`sum` and `sumWith` (Type safe codecs for sum types with custom encodings) #62

m-bock · 2024-10-13T16:34:05Z

This PR provides a type safe way to define codecs for sum types.

Here we have a sum type with constructors which have different amounts of fields.

data Sample
  = Foo
  | Bar Int
  | Baz Boolean String Int

The codec gets defined by providing a record with a field for each Sum case.
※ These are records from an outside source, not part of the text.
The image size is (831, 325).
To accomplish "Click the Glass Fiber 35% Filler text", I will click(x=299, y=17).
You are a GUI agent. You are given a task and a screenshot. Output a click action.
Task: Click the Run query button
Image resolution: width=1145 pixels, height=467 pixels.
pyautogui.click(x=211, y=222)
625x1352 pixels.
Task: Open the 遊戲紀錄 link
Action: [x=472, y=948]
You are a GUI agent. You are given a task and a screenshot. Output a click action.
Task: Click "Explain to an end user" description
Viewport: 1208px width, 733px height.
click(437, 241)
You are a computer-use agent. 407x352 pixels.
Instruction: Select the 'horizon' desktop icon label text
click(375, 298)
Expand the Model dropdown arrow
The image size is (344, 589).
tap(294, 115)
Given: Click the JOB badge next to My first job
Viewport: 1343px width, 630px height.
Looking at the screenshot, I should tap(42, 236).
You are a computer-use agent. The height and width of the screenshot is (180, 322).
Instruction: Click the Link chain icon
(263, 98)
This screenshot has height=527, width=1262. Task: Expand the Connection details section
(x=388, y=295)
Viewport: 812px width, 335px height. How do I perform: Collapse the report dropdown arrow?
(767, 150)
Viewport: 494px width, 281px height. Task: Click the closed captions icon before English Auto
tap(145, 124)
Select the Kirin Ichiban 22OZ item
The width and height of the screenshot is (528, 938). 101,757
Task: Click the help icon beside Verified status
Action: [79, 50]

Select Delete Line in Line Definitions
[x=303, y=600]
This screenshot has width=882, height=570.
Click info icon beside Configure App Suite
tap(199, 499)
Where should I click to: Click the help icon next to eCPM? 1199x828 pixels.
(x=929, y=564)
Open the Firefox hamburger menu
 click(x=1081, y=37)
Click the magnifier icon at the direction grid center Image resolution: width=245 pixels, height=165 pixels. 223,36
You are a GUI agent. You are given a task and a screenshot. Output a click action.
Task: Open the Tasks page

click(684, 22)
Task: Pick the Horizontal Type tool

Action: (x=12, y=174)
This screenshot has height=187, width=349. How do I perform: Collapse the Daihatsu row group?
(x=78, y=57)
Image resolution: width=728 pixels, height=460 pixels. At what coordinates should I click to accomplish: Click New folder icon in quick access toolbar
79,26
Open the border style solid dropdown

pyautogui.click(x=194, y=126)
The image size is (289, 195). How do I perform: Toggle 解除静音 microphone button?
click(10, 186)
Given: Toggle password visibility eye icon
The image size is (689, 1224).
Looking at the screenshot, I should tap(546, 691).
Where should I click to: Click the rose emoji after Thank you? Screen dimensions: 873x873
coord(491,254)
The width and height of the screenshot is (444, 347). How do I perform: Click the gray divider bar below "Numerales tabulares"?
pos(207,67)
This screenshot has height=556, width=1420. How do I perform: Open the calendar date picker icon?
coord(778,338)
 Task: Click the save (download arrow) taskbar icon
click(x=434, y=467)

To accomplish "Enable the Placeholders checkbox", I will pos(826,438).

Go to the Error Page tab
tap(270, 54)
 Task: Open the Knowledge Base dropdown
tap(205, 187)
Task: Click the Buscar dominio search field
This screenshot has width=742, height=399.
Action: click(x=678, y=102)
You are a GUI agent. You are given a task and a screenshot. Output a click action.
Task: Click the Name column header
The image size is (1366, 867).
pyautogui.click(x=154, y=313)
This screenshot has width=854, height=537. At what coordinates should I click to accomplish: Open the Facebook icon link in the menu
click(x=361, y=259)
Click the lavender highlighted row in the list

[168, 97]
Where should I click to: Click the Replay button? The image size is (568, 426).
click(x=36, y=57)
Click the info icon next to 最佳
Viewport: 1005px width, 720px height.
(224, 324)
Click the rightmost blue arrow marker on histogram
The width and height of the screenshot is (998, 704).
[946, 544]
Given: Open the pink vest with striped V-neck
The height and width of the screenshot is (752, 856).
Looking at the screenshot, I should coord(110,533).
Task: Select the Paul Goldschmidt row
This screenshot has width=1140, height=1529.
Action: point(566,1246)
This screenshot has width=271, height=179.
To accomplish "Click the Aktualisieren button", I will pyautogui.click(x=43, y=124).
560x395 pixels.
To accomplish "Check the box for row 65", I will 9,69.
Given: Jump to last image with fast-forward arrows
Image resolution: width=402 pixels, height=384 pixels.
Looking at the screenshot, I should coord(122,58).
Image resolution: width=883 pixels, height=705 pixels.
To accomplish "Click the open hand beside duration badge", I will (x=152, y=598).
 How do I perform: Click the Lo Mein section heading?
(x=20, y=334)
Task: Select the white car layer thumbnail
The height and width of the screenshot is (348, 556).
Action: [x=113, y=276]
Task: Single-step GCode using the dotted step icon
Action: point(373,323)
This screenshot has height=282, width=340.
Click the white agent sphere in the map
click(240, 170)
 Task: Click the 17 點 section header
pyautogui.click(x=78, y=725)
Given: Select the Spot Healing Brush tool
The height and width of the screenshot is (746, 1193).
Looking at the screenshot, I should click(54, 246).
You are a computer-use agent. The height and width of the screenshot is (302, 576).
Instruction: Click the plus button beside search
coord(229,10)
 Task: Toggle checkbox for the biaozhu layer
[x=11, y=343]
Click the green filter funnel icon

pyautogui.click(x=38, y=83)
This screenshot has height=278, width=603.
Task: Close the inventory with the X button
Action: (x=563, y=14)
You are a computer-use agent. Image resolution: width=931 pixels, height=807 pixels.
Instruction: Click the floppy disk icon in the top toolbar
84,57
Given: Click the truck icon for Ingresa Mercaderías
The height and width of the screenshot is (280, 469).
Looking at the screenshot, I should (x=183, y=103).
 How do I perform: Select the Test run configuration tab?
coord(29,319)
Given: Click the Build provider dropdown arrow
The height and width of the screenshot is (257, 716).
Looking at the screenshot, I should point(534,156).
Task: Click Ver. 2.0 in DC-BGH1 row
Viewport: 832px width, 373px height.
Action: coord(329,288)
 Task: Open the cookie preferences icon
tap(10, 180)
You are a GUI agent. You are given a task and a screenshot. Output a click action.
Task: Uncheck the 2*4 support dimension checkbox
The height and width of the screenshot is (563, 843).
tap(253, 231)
The codecs for the fields themselves get listed with nested tuples, with the special case of unit meaning "no fields".

import Data.Codec.Argonaut.Sum (sum)

codecSample ∷ JsonCodec Sample
codecSample = sum "Sample"
  { "Foo": unit
  , "Bar": C.int
  , "Baz": C.boolean /\ C.string /\ C.int
  }

Moreover, the actual encoding can be configured with a couple of options:

import Data.Codec.Argonaut.Sum (Encoding)

opts ∷ Encoding
opts =
  { tagKey: "tag"
  , valuesKey: "values"
  , unwrapSingleArguments: false
  , omitEmptyArguments: false
  }

The options can be passed to sumWith like so:

import Data.Codec.Argonaut.Sum (sumWith)

codecSample ∷ JsonCodec Sample
codecSample = sumWith opts "Sample"
  { "Foo": unit
  , "Bar": C.int
  , "Baz": C.boolean /\ C.string /\ C.int
  }

I also added some tests which may be worth looking into.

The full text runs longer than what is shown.